§ RECORDS SHOWN

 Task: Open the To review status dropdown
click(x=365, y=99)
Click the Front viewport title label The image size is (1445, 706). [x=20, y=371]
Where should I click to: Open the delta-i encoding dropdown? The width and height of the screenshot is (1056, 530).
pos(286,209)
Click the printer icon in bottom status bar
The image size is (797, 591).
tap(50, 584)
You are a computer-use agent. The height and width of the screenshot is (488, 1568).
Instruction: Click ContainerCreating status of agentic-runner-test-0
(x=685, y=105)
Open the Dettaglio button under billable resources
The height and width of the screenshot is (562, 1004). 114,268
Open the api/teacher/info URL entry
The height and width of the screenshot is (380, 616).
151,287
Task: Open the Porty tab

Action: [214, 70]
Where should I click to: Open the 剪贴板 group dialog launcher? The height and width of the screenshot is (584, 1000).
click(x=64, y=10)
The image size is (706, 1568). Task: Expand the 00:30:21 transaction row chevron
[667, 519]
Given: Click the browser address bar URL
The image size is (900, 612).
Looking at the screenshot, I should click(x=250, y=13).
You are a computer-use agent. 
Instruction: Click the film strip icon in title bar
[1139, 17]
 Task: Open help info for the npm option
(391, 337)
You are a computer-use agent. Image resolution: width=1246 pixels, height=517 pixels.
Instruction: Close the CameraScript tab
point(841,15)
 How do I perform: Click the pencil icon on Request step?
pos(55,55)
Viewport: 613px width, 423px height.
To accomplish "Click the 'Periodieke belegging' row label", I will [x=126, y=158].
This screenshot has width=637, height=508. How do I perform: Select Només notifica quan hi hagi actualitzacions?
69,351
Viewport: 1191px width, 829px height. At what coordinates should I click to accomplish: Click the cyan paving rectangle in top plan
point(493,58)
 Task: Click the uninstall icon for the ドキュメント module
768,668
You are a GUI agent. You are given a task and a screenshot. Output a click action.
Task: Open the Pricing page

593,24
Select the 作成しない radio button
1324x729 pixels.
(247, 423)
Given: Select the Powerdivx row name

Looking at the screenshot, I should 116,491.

§ EXERCISE REQUIREMENTS
Write the whole listing out again exactly.

§ ANSWER TO THIS PROBLEM
 Task: Open the To review status dropdown
click(x=365, y=99)
Click the Front viewport title label The image size is (1445, 706). [x=20, y=371]
Where should I click to: Open the delta-i encoding dropdown? The width and height of the screenshot is (1056, 530).
pos(286,209)
Click the printer icon in bottom status bar
The image size is (797, 591).
tap(50, 584)
You are a computer-use agent. The height and width of the screenshot is (488, 1568).
Instruction: Click ContainerCreating status of agentic-runner-test-0
(x=685, y=105)
Open the Dettaglio button under billable resources
The height and width of the screenshot is (562, 1004). 114,268
Open the api/teacher/info URL entry
The height and width of the screenshot is (380, 616).
151,287
Task: Open the Porty tab

Action: [214, 70]
Where should I click to: Open the 剪贴板 group dialog launcher? The height and width of the screenshot is (584, 1000).
click(x=64, y=10)
The image size is (706, 1568). Task: Expand the 00:30:21 transaction row chevron
[667, 519]
Given: Click the browser address bar URL
The image size is (900, 612).
Looking at the screenshot, I should click(x=250, y=13).
You are a computer-use agent. 
Instruction: Click the film strip icon in title bar
[1139, 17]
 Task: Open help info for the npm option
(391, 337)
You are a computer-use agent. Image resolution: width=1246 pixels, height=517 pixels.
Instruction: Close the CameraScript tab
point(841,15)
 How do I perform: Click the pencil icon on Request step?
pos(55,55)
Viewport: 613px width, 423px height.
To accomplish "Click the 'Periodieke belegging' row label", I will [x=126, y=158].
This screenshot has width=637, height=508. How do I perform: Select Només notifica quan hi hagi actualitzacions?
69,351
Viewport: 1191px width, 829px height. At what coordinates should I click to accomplish: Click the cyan paving rectangle in top plan
point(493,58)
 Task: Click the uninstall icon for the ドキュメント module
768,668
You are a GUI agent. You are given a task and a screenshot. Output a click action.
Task: Open the Pricing page

593,24
Select the 作成しない radio button
1324x729 pixels.
(247, 423)
Given: Select the Powerdivx row name

Looking at the screenshot, I should 116,491.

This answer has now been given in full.